Install requirements (Python 3.8)
pip install -r requirements.txt
Load models into bento
python load-model.py
Create bento endpoint on port 3000
BENTOML_CONFIG=./cfg.yml bentoml serve --production
Build the bento
$ bentoml build
Successfully built Bento(tag="emotion_recognition:zd2vyafvicgucaav").
Generate Docker image
$ bentoml containerize emotion_recognition:zd2vyafvicgucaav
Successfully built Bento container for "emotion_recognition:zd2vyafvicgucaav" with tag(s) "emotion_recognition:zd2vyafvicgucaav"
$ docker run -p 3000:3000 --rm -v $(pwd)/cfg.yml:/home/bentoml/configuration.yml \
-e BENTOML_CONFIG=/home/bentoml/configuration.yml \
emotion_recognition:zd2vyafvicgucaav serve --production
Starting production BentoServer from "emotion_recognition:zd2vyafvicgucaav" running on http://0.0.0.0:3000
Install the Yatai components and follow their instructions to push the bento to Yatai
$ bentoml yatai login --api-token {YOUR_TOKEN} --endpoint http://127.0.0.1:8080
$ bentoml push emotion_recognition:zd2vyafvicgucaav
│ Successfully pushed model "emotion:uouhv7vvg2ka6aav"
│ Successfully pushed model "blazeface_back:uprkd2fvg2ka6aav"
│ Successfully pushed bento "emotion_recognition:zd2vyafvicgucaav"

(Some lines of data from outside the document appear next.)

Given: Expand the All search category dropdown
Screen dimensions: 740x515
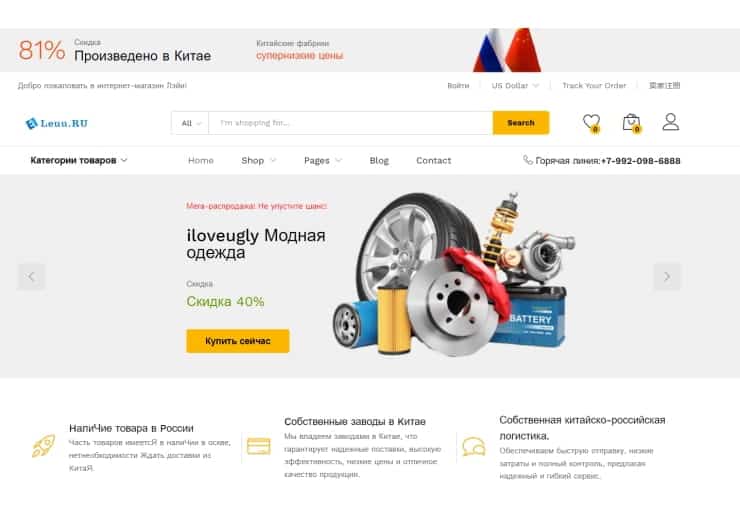Looking at the screenshot, I should coord(191,123).
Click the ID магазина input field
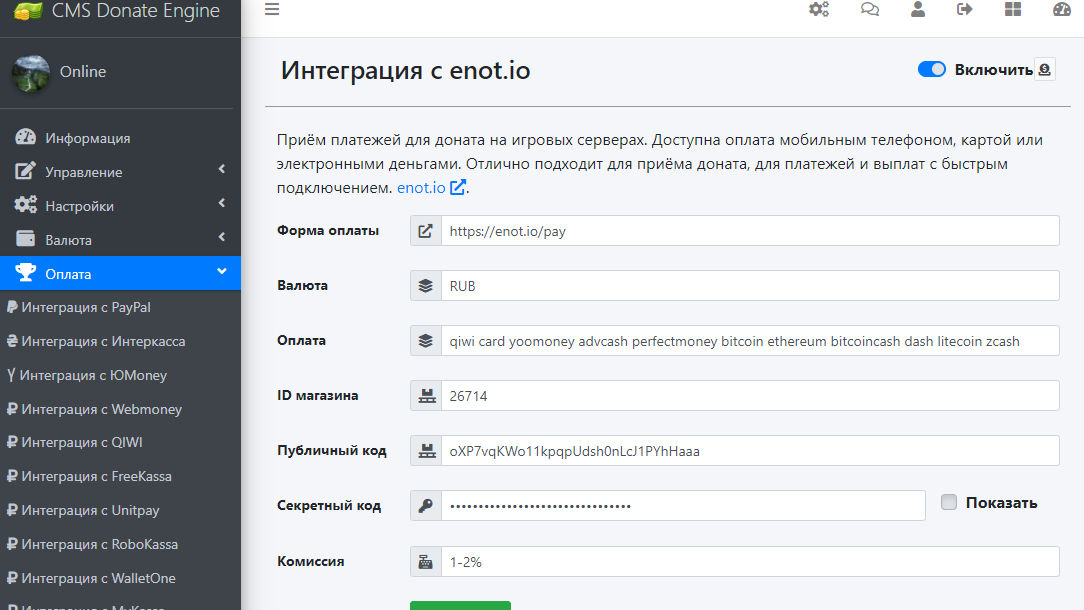 pos(749,396)
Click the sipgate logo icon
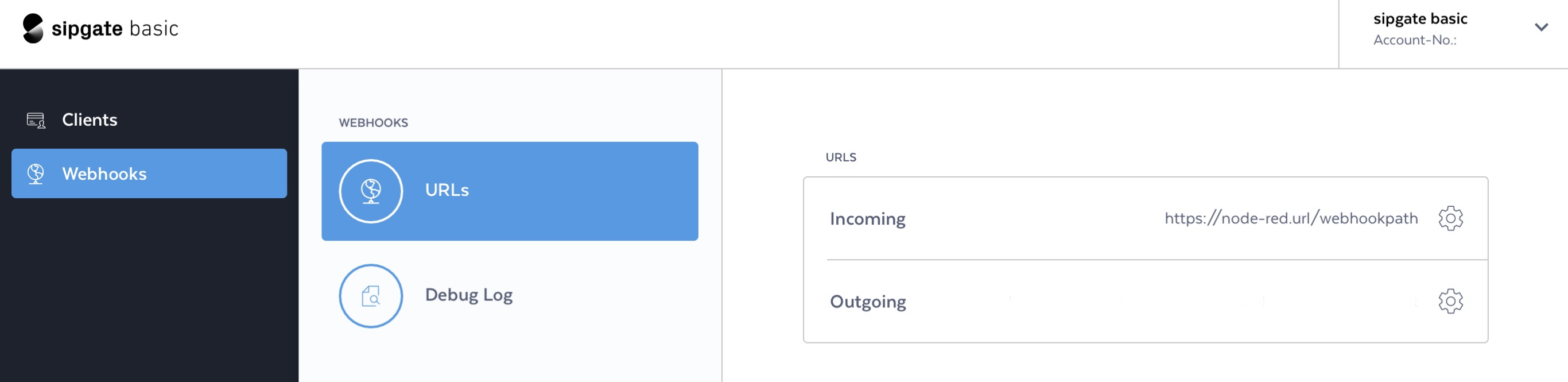 pos(33,29)
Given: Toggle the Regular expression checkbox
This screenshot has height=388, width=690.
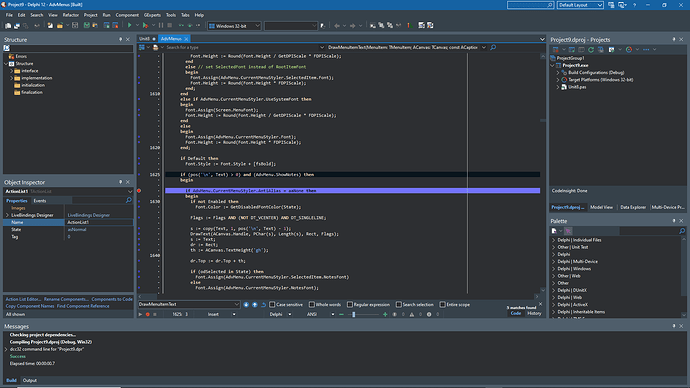Looking at the screenshot, I should click(x=350, y=304).
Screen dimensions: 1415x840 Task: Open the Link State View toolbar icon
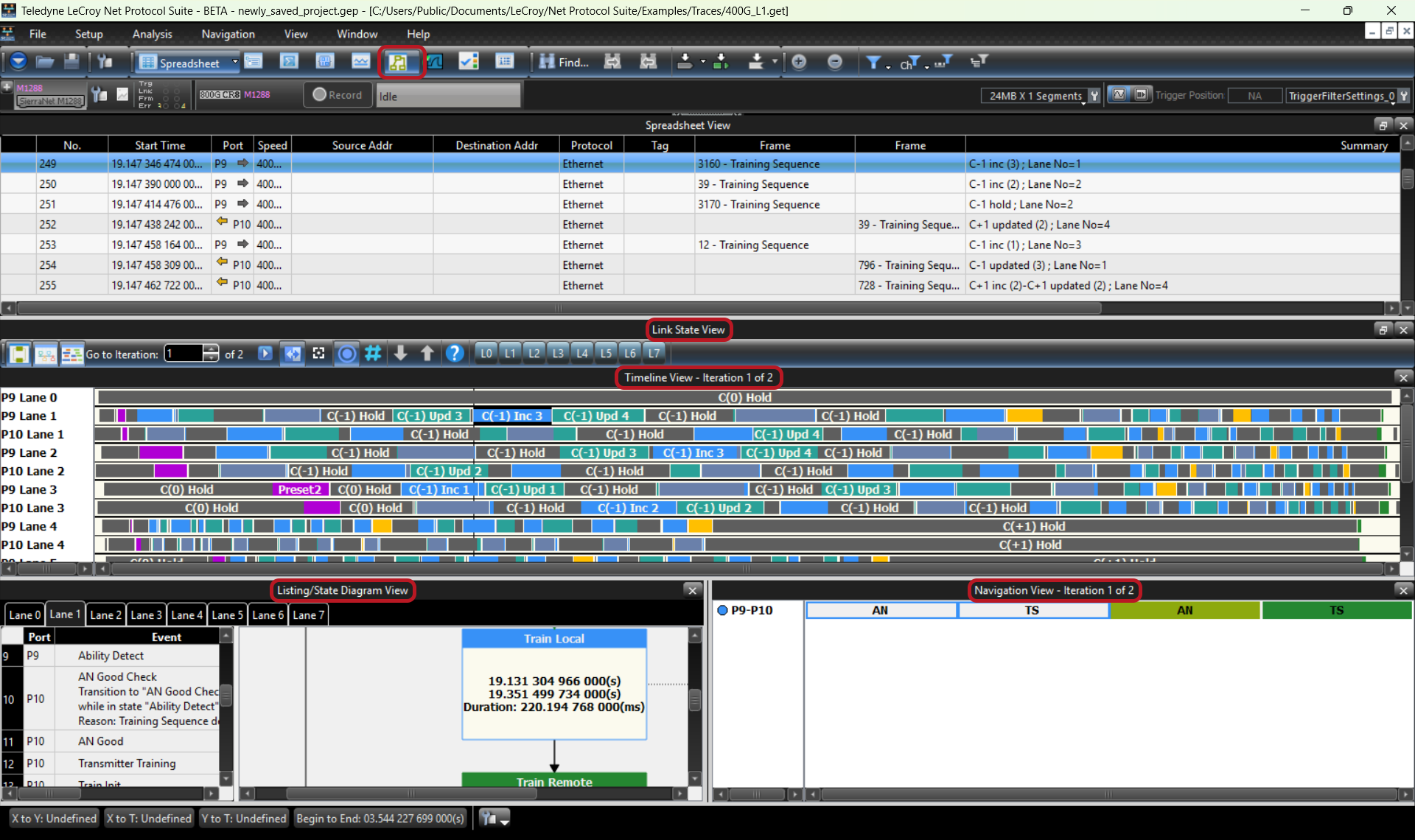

Go to the deployments page: http://127.0.0.1:8080/deployments, click Create button and follow the instructions on the UI. Paste this into the BentoML configuration textfield
runners.timeout=1 runners.batching.enabled=true runners.batching.max_batch_size=100 runners.batching.max_latency_ms=60
Note: The yatai-deployment component script installs a metrics server, which is needed for auto-scaling. If the metric pod fails during installation, try adding the following to spec.template.spec.containers[].args
in the metrics-server deployment of components.yaml and apply it manually.
- --kubelet-insecure-tls
Run a simple test script. Send many requests at once python request.py {URL} {REQUEST_AMOUNT}
, or send them one after another python request.py {URL} {REQUEST_AMOUNT} --one-by-one
$ cd tests && python request.py http://emotion-yatai.127.0.0.1.sslip.io/predict_async 2000
...
Response content: b'{"userId":345786,"conferenceId":890678,"clientFaceDetection":true,"emotions":[{"raw":{"neutral":0.05500756949186325,"happy":0.1018536314368248,"sad":0.16155335307121277,"surprise":0.09337092190980911,"fear":0.31956708431243896,"disgust":0.2149820476770401,"anger":0.04546269401907921,"contempt":0.008202659897506237},"dominantEmotion":"fear"}],"date":"2023-02-25T19:39:19.216+00:00","duration":0.063389253616333}'
Response code: 500
Response code: 503
...
- Response code 500 usually means the request was cancelled because a Runner is too busy (
timeout
in config). - Response code 503 usually means bento removed the request from the adaptive batching queue of the emotion model, because it figured out that the inference time + queue wait time would be higher than
max_latency_ms
in config. - Response code 502 usually means a general resource issue, try adding more memory/cpu when using Yatai.
Starting the service without the BentoML config options timeout/max_latency_ms would greatly increase the latency of requests when the system is under load. This is because none of the requests would be cancelled.